Within herself, she knew that it would have been a disaster; Ron had
been right to go to Texas. She had been right to chalk him up to
experience and head for New York, and then to her appointment with
fate, in the hypnotic shape of Bob Skinner, in Scotland. When she had
gone there, she had only meant to stay for a couple of years. But she
had not counted on him; no, not at all.
She closed her eyes, and for the first time that day, Bob's face
appeared before her. Yet she could only see him angry, as he was when
he had left, in spite of her pleas that he should stay with her, in
spite of her threats about the potential consequences of charging back
to Edinburgh in defence of a job which had almost killed him on more
than one occasion.
Where s the difference? she thought. He had done what Ron had done,
back in the eighties: chosen career over everything else. Wasn't it
logical that she should do now as she had done then, and let him get on
with it? And now Ron was back; back for good, he had promised, his
life fulfilled, and hers if she wanted him. Where there had been
bitterness in her parting with Bob, there had been nothing but
tenderness, emotional and physical, in her reunion with her second
lover. Where Bob had been adamant and uncompromising, he had been
flexible, ready to see things her way, and make a commitment to her
alone.
And yet that was her husband as he had always been: single minded
determined, courageous, professionally outstanding, and at the same
time, on more than one important, crucial occasion, emotionally blind.
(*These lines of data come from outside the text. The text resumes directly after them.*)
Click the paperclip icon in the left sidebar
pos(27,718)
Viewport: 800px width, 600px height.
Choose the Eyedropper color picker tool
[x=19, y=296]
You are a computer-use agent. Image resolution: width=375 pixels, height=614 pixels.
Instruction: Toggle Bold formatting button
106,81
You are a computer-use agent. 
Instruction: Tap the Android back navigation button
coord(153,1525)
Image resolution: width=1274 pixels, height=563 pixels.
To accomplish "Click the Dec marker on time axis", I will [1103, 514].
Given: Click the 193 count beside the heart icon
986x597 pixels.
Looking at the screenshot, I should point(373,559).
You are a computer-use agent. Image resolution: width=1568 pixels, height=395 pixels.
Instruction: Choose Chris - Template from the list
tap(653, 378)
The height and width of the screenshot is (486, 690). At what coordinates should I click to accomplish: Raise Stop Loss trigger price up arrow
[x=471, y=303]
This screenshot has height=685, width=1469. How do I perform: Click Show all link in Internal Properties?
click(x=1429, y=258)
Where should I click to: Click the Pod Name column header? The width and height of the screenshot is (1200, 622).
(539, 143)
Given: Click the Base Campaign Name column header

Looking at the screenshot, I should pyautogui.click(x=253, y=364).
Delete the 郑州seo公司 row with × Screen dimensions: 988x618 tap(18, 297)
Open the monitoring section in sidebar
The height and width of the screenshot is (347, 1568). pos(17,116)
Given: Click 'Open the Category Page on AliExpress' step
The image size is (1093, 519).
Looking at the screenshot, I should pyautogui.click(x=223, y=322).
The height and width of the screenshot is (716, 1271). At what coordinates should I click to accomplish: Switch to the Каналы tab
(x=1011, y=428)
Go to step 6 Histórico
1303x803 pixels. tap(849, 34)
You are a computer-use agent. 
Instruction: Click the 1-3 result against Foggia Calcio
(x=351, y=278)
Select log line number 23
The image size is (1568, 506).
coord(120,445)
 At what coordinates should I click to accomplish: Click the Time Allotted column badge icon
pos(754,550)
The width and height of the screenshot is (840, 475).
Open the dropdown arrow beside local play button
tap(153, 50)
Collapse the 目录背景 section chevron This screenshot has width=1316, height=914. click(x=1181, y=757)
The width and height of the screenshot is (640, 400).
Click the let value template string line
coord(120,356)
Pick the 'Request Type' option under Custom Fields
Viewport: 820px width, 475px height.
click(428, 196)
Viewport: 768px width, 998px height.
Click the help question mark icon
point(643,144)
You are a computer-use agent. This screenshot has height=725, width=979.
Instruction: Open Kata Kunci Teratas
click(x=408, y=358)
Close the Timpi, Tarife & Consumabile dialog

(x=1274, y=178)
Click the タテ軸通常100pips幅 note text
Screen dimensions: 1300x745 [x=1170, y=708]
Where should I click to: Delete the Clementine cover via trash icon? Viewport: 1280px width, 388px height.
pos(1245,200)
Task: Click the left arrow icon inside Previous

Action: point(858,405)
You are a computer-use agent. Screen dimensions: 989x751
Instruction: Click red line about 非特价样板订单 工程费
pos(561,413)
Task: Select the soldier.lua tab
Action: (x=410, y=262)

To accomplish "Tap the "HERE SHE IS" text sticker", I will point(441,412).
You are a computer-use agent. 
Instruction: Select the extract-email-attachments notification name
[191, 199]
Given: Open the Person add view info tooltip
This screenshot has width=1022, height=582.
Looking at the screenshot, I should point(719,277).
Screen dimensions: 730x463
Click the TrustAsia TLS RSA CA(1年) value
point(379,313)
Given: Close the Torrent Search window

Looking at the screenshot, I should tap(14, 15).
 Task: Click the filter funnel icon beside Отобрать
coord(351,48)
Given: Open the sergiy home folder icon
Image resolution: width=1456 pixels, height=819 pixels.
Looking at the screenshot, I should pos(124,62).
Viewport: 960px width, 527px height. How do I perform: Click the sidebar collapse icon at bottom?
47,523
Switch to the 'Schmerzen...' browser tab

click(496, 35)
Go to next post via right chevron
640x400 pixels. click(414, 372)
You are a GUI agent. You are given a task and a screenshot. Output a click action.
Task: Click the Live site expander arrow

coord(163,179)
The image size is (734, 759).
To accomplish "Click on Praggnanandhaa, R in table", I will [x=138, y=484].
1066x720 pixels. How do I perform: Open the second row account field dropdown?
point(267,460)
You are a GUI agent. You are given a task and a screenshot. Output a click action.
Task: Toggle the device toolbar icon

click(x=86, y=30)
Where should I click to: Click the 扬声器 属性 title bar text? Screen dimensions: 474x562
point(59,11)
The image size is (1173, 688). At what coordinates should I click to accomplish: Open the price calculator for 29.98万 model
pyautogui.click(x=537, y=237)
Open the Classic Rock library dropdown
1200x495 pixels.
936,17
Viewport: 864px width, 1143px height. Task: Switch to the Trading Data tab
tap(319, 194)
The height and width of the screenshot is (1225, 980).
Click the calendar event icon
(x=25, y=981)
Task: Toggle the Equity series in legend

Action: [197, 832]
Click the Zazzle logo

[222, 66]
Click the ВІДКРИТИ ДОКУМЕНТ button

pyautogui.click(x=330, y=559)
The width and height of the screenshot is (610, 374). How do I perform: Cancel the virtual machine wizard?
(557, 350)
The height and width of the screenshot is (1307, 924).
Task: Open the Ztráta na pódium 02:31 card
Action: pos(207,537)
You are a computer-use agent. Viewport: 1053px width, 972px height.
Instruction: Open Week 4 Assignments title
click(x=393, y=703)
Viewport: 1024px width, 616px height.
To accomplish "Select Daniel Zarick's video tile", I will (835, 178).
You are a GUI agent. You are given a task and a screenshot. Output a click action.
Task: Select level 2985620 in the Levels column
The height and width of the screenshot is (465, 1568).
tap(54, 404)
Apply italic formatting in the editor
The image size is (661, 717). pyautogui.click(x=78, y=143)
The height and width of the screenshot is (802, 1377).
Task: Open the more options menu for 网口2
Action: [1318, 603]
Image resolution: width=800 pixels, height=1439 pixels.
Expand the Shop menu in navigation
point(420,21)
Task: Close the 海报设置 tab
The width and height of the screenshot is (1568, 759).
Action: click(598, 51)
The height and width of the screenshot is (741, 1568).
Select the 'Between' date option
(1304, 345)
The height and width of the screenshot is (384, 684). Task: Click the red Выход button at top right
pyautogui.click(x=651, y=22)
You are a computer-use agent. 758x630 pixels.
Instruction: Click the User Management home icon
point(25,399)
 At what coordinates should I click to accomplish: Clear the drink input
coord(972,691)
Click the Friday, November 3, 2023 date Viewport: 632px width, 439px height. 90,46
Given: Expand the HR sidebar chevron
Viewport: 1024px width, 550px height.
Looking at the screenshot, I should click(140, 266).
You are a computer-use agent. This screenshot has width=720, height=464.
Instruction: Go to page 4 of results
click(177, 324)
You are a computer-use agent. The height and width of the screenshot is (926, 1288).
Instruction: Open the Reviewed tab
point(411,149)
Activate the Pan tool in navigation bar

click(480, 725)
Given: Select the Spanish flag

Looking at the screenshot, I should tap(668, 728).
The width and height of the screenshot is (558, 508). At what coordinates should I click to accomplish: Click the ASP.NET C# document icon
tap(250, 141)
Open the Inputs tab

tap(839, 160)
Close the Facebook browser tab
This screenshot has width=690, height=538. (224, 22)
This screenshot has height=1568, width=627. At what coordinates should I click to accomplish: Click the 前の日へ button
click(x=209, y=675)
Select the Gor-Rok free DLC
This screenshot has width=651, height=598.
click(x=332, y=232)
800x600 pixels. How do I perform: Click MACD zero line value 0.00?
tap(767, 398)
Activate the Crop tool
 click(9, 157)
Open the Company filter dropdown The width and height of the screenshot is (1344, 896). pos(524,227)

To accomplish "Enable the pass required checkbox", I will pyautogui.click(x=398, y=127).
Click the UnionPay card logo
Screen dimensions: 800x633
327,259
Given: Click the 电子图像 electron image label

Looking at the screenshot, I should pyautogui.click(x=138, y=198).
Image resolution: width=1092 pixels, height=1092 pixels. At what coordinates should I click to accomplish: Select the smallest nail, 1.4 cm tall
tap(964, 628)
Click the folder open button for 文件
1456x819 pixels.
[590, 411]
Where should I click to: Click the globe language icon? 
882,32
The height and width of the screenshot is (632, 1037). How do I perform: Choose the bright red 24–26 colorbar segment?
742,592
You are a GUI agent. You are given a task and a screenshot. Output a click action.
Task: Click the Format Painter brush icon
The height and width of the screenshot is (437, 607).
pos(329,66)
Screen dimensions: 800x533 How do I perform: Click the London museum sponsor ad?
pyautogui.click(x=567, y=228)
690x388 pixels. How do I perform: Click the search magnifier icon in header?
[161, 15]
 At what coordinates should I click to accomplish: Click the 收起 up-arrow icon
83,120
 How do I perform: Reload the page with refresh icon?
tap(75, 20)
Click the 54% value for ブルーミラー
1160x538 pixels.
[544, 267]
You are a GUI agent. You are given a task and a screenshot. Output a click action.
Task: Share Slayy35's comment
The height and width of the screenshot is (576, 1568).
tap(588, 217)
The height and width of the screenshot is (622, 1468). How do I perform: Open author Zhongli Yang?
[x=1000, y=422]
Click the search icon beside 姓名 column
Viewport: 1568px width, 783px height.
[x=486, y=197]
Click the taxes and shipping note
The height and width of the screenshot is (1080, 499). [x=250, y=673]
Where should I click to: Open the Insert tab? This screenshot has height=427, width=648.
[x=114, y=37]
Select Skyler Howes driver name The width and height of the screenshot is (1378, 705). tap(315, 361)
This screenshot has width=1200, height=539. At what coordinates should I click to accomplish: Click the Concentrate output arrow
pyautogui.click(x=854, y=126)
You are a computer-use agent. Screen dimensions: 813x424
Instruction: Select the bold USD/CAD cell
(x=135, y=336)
There was nothing different about him. The angry face
in her mind's
eye was that of the man she had married, and had been, all along. Would
his life ever be fulfilled?
She thought of Ron. In their first relationship it had been all
excitement; now it was all tenderness. She thought of the years that
would stretch ahead with him; peaceful and content, with not a ripple
on the surface of their smooth waters. Then she thought of Bob, and
saw towering white-topped waves.
Sarah stepped out of the Explorer and walked up to Ron Neidholm's front
door. She felt herself shaking in anticipation as she pressed the
bell, as nervous as she had been on their first encounter in college,
when she had wanted him with an urgency she had never suspected had
lain within her.
There was no answer. Evening had given way almost entirely to
darkness, but she realised that there were no lights within the house.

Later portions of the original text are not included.